The regulatory logic for native tokens focuses on enhancing network resilience and anti-money laundering penetration. Non-anonymous crypto assets, given their potential compliance advantages, have average market values significantly higher than their anonymous counterparts. Native tokens exhibit characteristics of decentralization similar to unregistered assets, with issuance and settlement completed in a closed loop on the chain. In a complex macro environment, this anonymity provides autonomy to users but can also be misused to circumvent compliance requirements. The international anti-money laundering regulatory bodies (like FATF) have designated the anti-money laundering penetration of virtual asset service providers (VASPs) as a priority in their frequently updated guidelines. Regulators' tools for native tokens and their service providers heavily rely on on-chain data analytics and the mandatory enforcement of FATF's "Travel Rule," requiring the penetration and recording of the real identity information of both transaction sides, achieving compliance penetration through service provider layers without disrupting the decentralized network architecture.
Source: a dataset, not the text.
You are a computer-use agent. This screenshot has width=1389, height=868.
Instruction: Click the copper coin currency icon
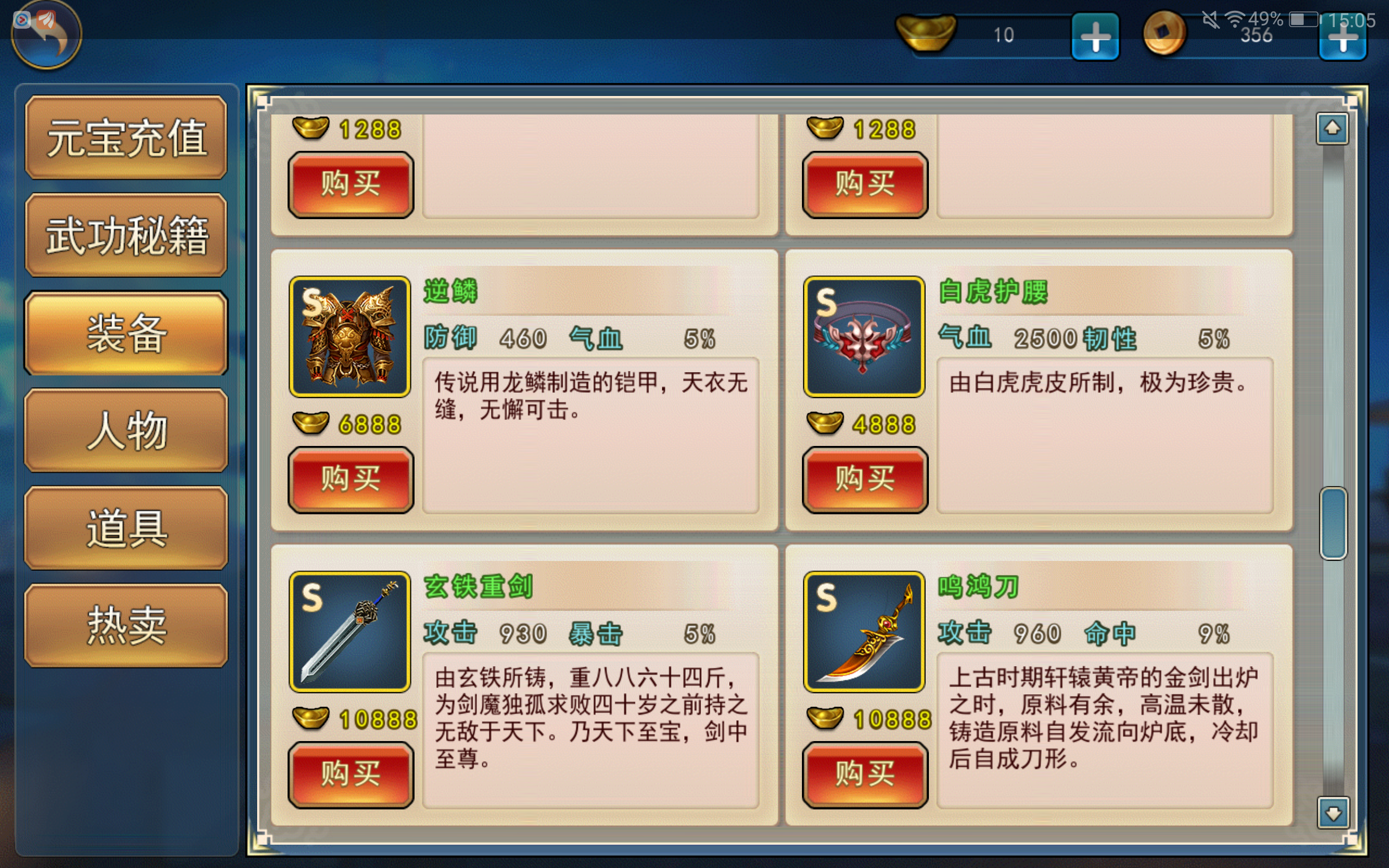coord(1164,33)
The regulatory logic for backed tokens focuses on auditing and liquidity management of off-chain assets. The foundational value of backed tokens lies in their rigid repayment commitments to off-chain assets. Their core vulnerability stems from potential mismatches in terms between the on-chain ledger proof and off-chain real reserves, as well as possible value disconnections. In the face of macro shocks, regulators strictly focus on preventing "de-pegging" risks. In February 2026, the Office of the Comptroller of the Currency explicitly required issuers of stablecoins to maintain 100% reserves of high-quality liquid assets, accept monthly reporting and annual audits, and introduce traditional financial asset auditing standards in a more refined manner onto the chain. Modern regulatory frameworks compel issuers to engage high-frequency third-party independent audits, strictly limit investment ratios in high-risk assets, and establish dual liquidity pools to ensure full coverage of 100% or even excess high-quality liquid assets (HQLA) for the circulating supply, thus providing credit support for on-chain value anchoring using traditional financial asset auditing standards.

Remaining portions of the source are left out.